— What the task requires —
Would you reproduce, without any alteration, the lines from the opening line of the entries through the line that has "You are a computer-use agent. 800x541 pixels." in it?

[Extracted records]

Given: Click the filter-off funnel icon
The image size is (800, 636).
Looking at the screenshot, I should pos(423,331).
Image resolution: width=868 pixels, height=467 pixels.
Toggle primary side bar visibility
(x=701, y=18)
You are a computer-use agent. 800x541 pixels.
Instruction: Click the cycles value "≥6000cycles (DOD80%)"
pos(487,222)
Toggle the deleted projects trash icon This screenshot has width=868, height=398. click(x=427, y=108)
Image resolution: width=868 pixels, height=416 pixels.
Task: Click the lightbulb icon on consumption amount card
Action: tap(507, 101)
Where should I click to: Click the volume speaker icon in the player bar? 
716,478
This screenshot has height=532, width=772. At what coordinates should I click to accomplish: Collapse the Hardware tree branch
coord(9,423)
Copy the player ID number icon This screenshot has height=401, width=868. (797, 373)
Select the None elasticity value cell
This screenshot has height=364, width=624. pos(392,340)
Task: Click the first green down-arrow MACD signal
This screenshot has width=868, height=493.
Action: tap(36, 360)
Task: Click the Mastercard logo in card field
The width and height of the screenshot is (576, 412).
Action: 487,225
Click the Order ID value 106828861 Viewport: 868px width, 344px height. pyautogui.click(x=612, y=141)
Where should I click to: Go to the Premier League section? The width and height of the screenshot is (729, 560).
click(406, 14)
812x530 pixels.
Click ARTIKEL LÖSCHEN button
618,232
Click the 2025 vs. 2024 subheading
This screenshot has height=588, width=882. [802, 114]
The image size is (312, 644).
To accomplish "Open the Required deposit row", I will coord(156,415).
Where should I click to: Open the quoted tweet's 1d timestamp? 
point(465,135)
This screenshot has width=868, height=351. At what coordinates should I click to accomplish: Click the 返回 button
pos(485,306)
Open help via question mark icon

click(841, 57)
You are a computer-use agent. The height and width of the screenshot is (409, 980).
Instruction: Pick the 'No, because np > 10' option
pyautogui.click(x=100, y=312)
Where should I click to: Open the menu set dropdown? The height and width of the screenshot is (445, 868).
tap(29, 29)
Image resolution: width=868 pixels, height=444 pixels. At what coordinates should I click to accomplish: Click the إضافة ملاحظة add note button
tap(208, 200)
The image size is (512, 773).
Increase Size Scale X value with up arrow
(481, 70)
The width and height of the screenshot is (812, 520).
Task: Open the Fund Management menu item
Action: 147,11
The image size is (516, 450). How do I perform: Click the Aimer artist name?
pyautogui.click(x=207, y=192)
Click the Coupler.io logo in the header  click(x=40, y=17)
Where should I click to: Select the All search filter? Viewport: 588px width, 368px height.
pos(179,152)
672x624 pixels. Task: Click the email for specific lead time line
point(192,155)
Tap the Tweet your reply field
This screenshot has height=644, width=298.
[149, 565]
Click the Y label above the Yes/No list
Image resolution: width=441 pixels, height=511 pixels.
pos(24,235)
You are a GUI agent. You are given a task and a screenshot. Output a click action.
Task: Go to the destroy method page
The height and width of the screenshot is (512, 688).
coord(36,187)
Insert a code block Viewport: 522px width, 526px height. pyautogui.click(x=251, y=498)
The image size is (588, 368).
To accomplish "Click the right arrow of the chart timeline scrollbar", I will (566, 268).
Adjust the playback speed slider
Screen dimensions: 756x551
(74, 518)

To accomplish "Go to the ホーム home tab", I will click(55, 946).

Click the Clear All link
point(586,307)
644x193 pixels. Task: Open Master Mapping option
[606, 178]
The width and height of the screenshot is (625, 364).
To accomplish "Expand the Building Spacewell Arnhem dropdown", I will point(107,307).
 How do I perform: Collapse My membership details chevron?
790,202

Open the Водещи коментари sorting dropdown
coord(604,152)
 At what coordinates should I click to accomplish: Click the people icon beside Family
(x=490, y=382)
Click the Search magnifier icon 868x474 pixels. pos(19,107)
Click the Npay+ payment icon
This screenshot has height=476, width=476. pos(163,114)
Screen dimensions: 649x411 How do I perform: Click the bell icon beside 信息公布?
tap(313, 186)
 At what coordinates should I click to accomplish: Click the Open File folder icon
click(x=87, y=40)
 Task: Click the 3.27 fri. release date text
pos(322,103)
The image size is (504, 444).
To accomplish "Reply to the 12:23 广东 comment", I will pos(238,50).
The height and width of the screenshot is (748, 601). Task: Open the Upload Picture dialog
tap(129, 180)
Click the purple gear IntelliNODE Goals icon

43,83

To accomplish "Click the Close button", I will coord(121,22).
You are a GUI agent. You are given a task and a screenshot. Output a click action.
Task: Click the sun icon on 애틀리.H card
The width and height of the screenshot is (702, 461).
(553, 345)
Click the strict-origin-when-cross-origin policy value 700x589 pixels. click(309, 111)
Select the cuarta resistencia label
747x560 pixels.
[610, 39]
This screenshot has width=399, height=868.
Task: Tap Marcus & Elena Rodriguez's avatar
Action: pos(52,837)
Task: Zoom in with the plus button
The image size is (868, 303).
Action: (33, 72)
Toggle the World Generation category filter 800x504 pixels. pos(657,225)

[/Extracted records]

— Solution for this problem —
Given: Click the filter-off funnel icon
The image size is (800, 636).
Looking at the screenshot, I should pos(423,331).
Image resolution: width=868 pixels, height=467 pixels.
Toggle primary side bar visibility
(x=701, y=18)
You are a computer-use agent. 800x541 pixels.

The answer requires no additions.